Según la politóloga y profesora Mara Pegoraro, quien habló con Acceso Directo (lunes a viernes, de 16 a 17, por FM 91.7, Ciudadano News en YouTube o Facebook y Ciudadano_News en Twitch), este incremento no responde a un cambio cultural hacia la bancarización, sino a la necesidad de financiar compras básicas ante ingresos que no alcanzan. "La gente se endeuda para poder comprar alimentos", señaló.

Inflación más baja, pero sin recuperación salarial

Aunque la inflación mensual muestra cifras más moderadas (1,9% en julio, 1,6% en junio y 1,5% en mayo), Pegoraro subrayó que esto no se traduce en un alivio real para los bolsillos.
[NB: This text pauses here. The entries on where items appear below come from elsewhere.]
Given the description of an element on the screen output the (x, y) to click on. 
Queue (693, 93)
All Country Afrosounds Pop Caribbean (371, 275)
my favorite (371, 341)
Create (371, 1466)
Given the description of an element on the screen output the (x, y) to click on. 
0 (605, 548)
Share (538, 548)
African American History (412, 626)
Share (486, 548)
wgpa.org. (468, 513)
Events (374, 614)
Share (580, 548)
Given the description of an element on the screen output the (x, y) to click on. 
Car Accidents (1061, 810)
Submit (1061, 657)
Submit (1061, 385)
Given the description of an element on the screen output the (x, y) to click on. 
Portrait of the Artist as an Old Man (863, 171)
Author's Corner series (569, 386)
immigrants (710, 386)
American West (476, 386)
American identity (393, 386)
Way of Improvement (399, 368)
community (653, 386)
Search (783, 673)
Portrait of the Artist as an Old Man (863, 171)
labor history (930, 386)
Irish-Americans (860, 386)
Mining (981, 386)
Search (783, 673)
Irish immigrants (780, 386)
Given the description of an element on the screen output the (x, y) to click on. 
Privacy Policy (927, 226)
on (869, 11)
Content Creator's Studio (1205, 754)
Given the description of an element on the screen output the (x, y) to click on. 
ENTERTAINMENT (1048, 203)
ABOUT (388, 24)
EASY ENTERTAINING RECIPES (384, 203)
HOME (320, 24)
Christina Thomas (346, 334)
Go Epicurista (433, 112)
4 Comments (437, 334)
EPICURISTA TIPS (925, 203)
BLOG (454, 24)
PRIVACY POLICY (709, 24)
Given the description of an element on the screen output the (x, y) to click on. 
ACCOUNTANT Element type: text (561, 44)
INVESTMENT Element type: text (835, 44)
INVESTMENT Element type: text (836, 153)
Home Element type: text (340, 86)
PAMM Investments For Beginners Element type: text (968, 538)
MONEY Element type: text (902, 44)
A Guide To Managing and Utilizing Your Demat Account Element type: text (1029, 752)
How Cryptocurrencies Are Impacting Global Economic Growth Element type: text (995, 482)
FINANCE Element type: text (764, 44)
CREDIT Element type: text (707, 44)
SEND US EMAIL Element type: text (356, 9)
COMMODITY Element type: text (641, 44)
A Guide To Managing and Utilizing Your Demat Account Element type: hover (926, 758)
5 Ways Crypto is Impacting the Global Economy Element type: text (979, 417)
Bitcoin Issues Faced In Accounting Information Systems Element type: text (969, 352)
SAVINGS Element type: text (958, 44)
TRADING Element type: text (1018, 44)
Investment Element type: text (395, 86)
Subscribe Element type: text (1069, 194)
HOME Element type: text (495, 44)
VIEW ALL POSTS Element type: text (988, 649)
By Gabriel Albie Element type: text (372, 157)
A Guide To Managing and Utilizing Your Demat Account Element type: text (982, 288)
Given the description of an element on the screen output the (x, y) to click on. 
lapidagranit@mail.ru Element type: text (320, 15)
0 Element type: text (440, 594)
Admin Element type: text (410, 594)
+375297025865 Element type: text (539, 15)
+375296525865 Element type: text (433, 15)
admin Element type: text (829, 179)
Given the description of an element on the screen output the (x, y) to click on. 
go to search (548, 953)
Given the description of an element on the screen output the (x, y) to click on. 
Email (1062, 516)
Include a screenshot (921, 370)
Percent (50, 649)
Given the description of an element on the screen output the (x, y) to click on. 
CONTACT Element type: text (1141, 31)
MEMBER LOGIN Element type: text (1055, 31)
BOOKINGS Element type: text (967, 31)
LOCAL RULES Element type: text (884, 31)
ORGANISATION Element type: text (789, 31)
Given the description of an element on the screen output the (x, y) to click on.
"El único valor de la economía que no acompaña la inflación es el ingreso. Los precios suben, pero los salarios permanecen congelados. En mi caso, como profesora universitaria, mi sueldo no se recompone desde septiembre de 2024", ejemplificó.

De consumo a servicios, el cambio en el gasto familiar

El estudio revela que, desde la asunción del actual gobierno, la proporción del ingreso destinado a bienes y servicios se invirtió: si en diciembre de 2023 el 60% se usaba para bienes de consumo y el 40% para servicios, hoy el 60% se destina a pagar servicios básicos como luz y gas, dejando solo el 40% para alimentos y otros productos.

Menos efectivo y débito, más crédito

Otro dato relevante es la caída en el uso de efectivo y tarjetas de débito, a pesar de las promociones con estos medios. La tarjeta de crédito es el único método de pago que crece porque permite financiar las compras.

"El argumento de que se usa más la tarjeta por las promociones es incompleto: esas ofertas existen desde hace más de dos años. Lo que vemos ahora es que se usa la tarjeta para llegar a fin de mes", explicó Pegoraro.

Impacto en el consumo y el ocio

El encarecimiento del financiamiento también golpea el consumo recreativo. Pegoraro anticipó que las vacaciones de invierno mostraron menos asistencia a actividades infantiles, como cine o teatro, por la imposibilidad de destinar dinero al ocio, algo que también se puede observar en la gran cantidad de personas que no puede afrontar el gasto de mudarse e independizarse.

"La baja de la inflación no implica una mejora en el poder adquisitivo. La realidad es que los salarios no alcanzan y cada vez más argentinos recurren al crédito para comer", concluyó.